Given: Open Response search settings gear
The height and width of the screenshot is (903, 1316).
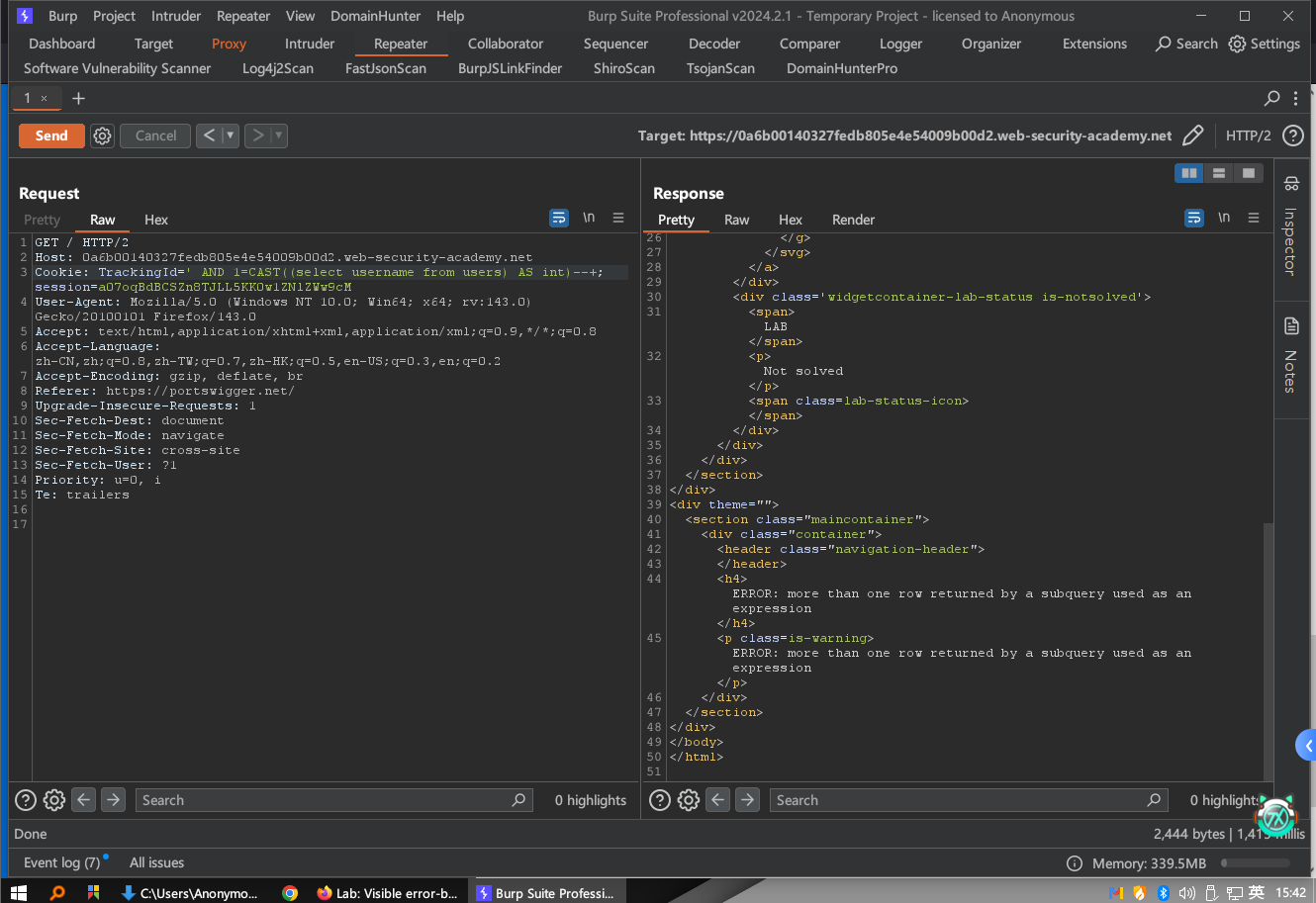Looking at the screenshot, I should (x=689, y=800).
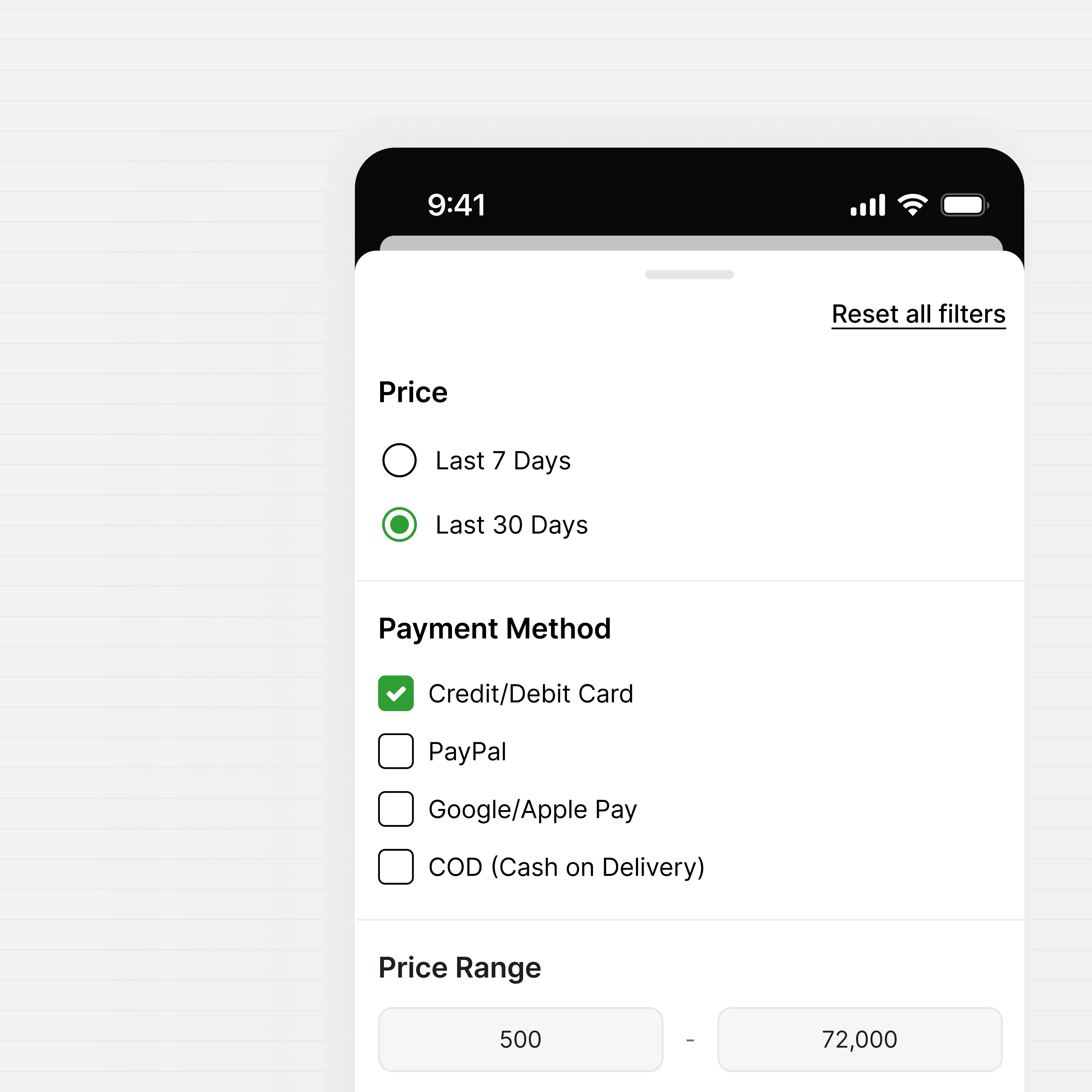Viewport: 1092px width, 1092px height.
Task: Tap the Last 30 Days label text
Action: coord(512,525)
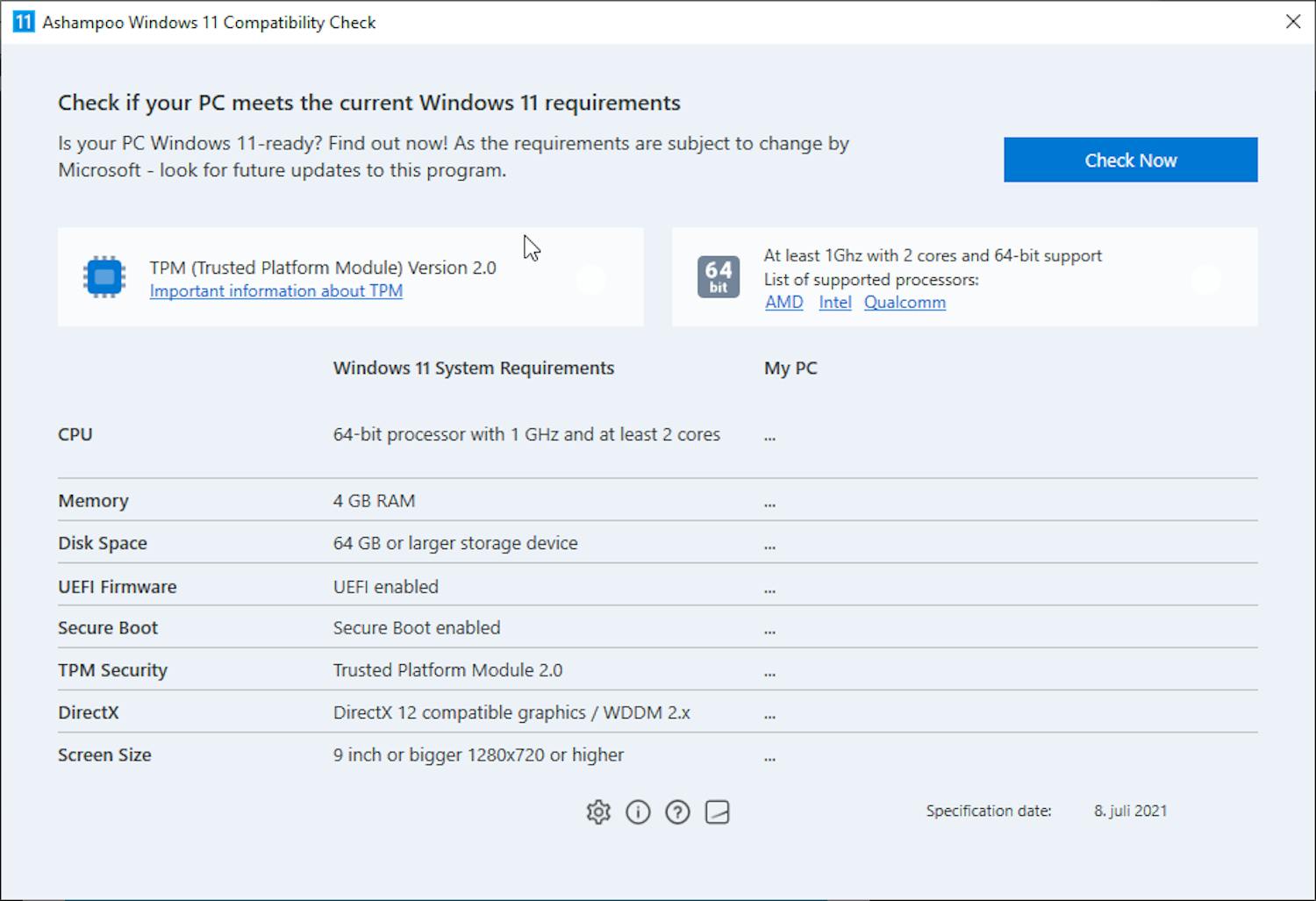Screen dimensions: 1316x901
Task: Close the Compatibility Check window
Action: coord(1293,22)
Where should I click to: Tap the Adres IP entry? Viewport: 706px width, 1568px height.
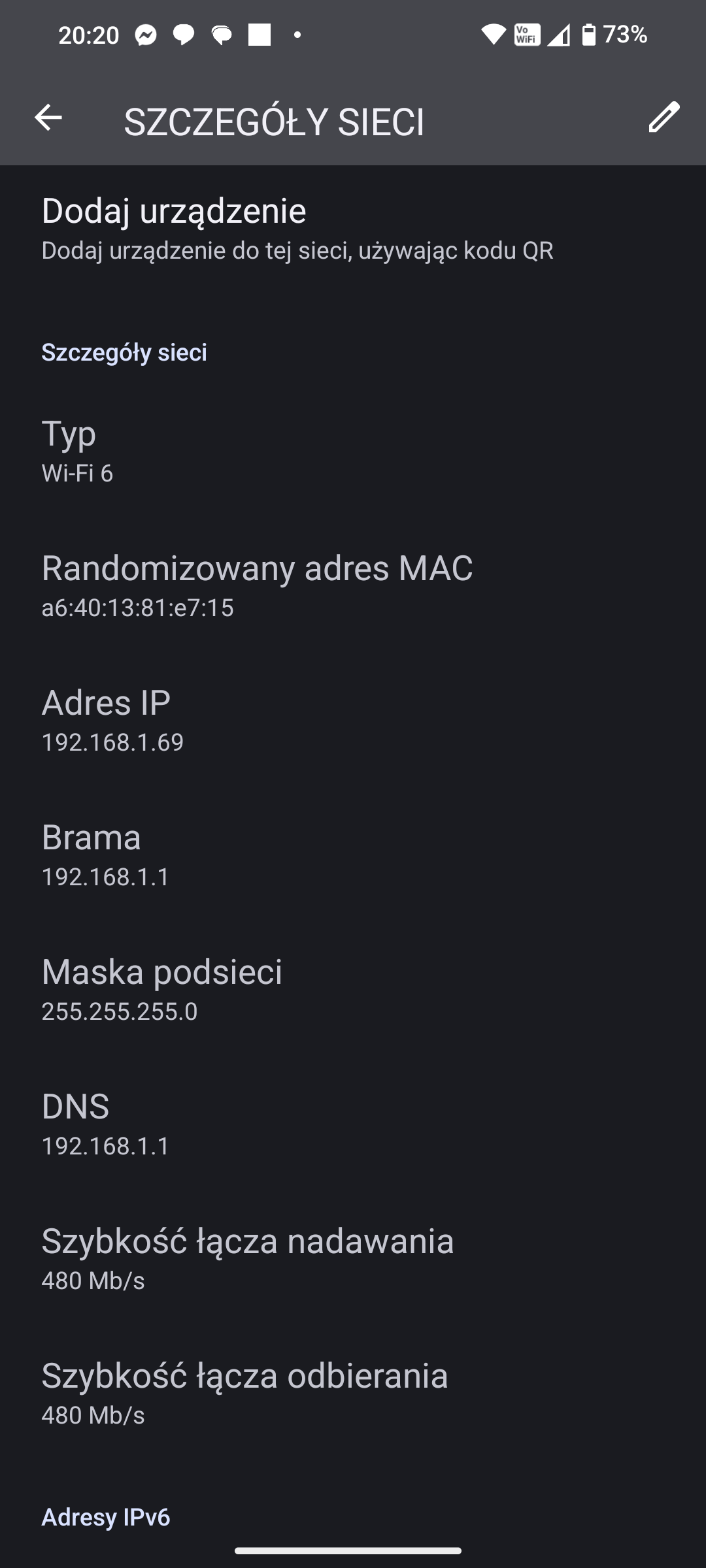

· · · · ·

Write out the entries above verbatim; the pictures do not belong in your copy.

**YOUR RESPONSE**:
Given: Open Response search settings gear
The height and width of the screenshot is (903, 1316).
Looking at the screenshot, I should (x=689, y=800).
Viewport: 1092px width, 1092px height.
Task: Tap the Last 30 Days label text
Action: coord(512,525)
Screen dimensions: 1316x901
Task: Close the Compatibility Check window
Action: coord(1293,22)
Where should I click to: Tap the Adres IP entry? Viewport: 706px width, 1568px height.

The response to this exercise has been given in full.